→ **What the exercise asks**: Exactly the lines from the top of the records below through the one containing "Screen dimensions: 1024x576" must be set down, with no line added or dropped.

::::

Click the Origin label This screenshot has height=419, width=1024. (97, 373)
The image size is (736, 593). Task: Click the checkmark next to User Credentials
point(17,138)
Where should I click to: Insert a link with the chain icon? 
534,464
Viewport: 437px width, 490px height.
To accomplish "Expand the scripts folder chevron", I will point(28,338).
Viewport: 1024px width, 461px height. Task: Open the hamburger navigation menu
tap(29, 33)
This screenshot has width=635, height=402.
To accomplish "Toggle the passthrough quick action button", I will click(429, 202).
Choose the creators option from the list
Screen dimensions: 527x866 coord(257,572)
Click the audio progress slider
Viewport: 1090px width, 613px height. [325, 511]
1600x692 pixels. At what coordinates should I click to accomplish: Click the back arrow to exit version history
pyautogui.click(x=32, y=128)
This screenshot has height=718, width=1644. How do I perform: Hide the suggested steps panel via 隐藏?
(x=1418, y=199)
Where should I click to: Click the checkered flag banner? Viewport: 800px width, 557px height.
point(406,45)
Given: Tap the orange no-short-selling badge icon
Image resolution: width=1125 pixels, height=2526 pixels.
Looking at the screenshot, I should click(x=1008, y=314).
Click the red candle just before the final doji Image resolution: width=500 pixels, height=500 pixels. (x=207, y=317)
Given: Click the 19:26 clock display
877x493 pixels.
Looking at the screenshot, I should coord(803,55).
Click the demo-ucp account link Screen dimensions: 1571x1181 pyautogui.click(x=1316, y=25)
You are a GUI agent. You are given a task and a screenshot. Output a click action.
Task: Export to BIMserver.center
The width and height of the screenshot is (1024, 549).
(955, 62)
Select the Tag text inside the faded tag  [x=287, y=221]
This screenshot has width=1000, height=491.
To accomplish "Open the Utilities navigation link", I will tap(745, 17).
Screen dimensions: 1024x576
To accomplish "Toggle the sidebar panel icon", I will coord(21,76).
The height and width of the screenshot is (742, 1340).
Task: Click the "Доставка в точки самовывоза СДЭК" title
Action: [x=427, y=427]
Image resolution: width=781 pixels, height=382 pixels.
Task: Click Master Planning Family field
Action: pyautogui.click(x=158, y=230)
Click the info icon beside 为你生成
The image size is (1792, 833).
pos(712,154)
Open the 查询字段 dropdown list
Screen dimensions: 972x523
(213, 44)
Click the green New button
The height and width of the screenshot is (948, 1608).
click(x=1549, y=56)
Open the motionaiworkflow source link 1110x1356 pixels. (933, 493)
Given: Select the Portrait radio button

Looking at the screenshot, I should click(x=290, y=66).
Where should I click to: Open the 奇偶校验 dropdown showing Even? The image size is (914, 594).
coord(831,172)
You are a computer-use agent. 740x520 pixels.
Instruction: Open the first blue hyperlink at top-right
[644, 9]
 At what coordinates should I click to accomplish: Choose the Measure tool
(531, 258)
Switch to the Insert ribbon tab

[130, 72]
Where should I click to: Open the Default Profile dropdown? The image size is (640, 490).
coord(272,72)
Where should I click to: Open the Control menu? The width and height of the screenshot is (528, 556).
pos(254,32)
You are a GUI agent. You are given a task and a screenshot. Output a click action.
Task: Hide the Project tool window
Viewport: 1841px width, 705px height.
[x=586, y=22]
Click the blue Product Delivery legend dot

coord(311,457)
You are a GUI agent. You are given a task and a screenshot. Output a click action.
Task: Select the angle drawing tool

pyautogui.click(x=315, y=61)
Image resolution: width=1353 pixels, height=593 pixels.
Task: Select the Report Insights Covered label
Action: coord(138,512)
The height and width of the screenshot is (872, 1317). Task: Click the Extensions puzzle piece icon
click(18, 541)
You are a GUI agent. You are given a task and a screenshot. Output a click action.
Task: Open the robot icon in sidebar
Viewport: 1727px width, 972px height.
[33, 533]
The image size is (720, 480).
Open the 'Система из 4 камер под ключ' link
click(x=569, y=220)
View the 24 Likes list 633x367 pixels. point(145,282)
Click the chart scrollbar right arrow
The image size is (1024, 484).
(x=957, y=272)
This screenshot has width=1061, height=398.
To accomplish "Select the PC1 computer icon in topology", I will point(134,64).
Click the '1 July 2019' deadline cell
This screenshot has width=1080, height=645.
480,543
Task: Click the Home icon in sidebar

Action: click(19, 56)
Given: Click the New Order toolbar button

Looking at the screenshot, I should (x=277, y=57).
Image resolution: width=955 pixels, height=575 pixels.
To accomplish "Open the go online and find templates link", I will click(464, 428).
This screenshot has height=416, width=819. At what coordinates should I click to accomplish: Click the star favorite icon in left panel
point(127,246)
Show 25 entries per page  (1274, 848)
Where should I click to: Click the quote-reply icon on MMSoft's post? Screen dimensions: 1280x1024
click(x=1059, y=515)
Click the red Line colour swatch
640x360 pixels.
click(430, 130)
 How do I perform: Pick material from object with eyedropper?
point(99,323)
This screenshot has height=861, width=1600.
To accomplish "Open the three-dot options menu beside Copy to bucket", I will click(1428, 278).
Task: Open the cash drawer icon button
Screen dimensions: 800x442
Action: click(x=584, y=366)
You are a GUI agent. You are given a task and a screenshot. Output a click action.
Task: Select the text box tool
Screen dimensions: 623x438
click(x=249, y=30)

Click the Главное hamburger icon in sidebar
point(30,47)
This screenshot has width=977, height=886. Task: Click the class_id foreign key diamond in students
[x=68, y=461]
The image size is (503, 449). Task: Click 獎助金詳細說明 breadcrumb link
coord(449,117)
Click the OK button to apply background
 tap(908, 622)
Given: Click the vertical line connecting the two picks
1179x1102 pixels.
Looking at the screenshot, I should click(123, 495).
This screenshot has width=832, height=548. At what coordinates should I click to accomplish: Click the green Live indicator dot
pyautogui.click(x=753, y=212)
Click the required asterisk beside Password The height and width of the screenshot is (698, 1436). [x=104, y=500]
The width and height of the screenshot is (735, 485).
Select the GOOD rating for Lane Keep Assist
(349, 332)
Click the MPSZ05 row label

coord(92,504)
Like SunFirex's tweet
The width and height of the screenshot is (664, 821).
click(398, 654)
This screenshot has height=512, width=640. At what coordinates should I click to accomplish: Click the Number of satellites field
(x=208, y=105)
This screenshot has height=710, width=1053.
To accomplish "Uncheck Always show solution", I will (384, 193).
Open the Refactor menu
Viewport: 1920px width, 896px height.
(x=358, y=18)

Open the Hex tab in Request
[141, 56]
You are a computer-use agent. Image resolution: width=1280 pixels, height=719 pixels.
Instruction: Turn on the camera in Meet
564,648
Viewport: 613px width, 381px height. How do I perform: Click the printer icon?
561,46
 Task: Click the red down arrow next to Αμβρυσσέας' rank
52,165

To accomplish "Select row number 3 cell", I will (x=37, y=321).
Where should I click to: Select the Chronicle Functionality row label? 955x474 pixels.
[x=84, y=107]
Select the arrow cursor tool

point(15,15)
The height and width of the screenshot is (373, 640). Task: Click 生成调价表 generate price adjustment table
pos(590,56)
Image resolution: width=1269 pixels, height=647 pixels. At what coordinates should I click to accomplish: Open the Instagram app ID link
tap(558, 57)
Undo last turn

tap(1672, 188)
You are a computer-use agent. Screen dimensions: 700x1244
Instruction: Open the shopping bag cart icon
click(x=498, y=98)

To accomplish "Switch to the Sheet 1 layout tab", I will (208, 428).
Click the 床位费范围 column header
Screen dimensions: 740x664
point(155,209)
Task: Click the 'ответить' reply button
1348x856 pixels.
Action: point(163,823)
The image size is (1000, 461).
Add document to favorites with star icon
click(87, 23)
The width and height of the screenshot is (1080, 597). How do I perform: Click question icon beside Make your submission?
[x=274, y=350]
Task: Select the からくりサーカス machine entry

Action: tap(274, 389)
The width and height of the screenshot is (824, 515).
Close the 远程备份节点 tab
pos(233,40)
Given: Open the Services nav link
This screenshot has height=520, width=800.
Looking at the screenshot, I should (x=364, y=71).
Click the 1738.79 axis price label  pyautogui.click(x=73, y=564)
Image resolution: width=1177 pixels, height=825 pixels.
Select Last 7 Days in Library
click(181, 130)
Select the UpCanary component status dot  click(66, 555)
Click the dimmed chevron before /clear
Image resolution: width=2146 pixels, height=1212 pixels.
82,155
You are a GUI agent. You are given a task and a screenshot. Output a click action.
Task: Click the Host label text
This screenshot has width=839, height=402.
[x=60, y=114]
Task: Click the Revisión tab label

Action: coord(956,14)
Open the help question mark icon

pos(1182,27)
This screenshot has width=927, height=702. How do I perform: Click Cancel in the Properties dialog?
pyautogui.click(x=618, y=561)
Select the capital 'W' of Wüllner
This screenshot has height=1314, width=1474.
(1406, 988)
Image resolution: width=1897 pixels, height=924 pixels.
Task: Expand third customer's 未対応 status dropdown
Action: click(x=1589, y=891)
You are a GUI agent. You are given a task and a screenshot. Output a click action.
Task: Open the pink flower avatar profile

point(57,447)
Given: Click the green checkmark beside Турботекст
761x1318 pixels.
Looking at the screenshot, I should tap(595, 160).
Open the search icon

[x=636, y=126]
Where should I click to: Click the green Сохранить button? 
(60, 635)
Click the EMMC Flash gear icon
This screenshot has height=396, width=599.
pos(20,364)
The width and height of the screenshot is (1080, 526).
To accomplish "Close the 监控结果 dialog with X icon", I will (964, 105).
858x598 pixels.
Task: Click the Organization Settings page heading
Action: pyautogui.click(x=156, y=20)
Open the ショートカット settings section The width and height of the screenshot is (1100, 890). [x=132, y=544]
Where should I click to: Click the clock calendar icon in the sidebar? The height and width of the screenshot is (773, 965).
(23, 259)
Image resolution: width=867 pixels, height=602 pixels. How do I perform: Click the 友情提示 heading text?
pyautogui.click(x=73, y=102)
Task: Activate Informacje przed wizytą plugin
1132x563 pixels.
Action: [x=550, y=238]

::::

→ **Your solution**:
Click the Origin label This screenshot has height=419, width=1024. (97, 373)
The image size is (736, 593). Task: Click the checkmark next to User Credentials
point(17,138)
Where should I click to: Insert a link with the chain icon? 
534,464
Viewport: 437px width, 490px height.
To accomplish "Expand the scripts folder chevron", I will point(28,338).
Viewport: 1024px width, 461px height. Task: Open the hamburger navigation menu
tap(29, 33)
This screenshot has width=635, height=402.
To accomplish "Toggle the passthrough quick action button", I will click(429, 202).
Choose the creators option from the list
Screen dimensions: 527x866 coord(257,572)
Click the audio progress slider
Viewport: 1090px width, 613px height. [325, 511]
1600x692 pixels. At what coordinates should I click to accomplish: Click the back arrow to exit version history
pyautogui.click(x=32, y=128)
This screenshot has height=718, width=1644. How do I perform: Hide the suggested steps panel via 隐藏?
(x=1418, y=199)
Where should I click to: Click the checkered flag banner? Viewport: 800px width, 557px height.
point(406,45)
Given: Tap the orange no-short-selling badge icon
Image resolution: width=1125 pixels, height=2526 pixels.
Looking at the screenshot, I should click(x=1008, y=314).
Click the red candle just before the final doji Image resolution: width=500 pixels, height=500 pixels. (x=207, y=317)
Given: Click the 19:26 clock display
877x493 pixels.
Looking at the screenshot, I should coord(803,55).
Click the demo-ucp account link Screen dimensions: 1571x1181 pyautogui.click(x=1316, y=25)
You are a GUI agent. You are given a task and a screenshot. Output a click action.
Task: Export to BIMserver.center
The width and height of the screenshot is (1024, 549).
(955, 62)
Select the Tag text inside the faded tag  [x=287, y=221]
This screenshot has width=1000, height=491.
To accomplish "Open the Utilities navigation link", I will tap(745, 17).
Screen dimensions: 1024x576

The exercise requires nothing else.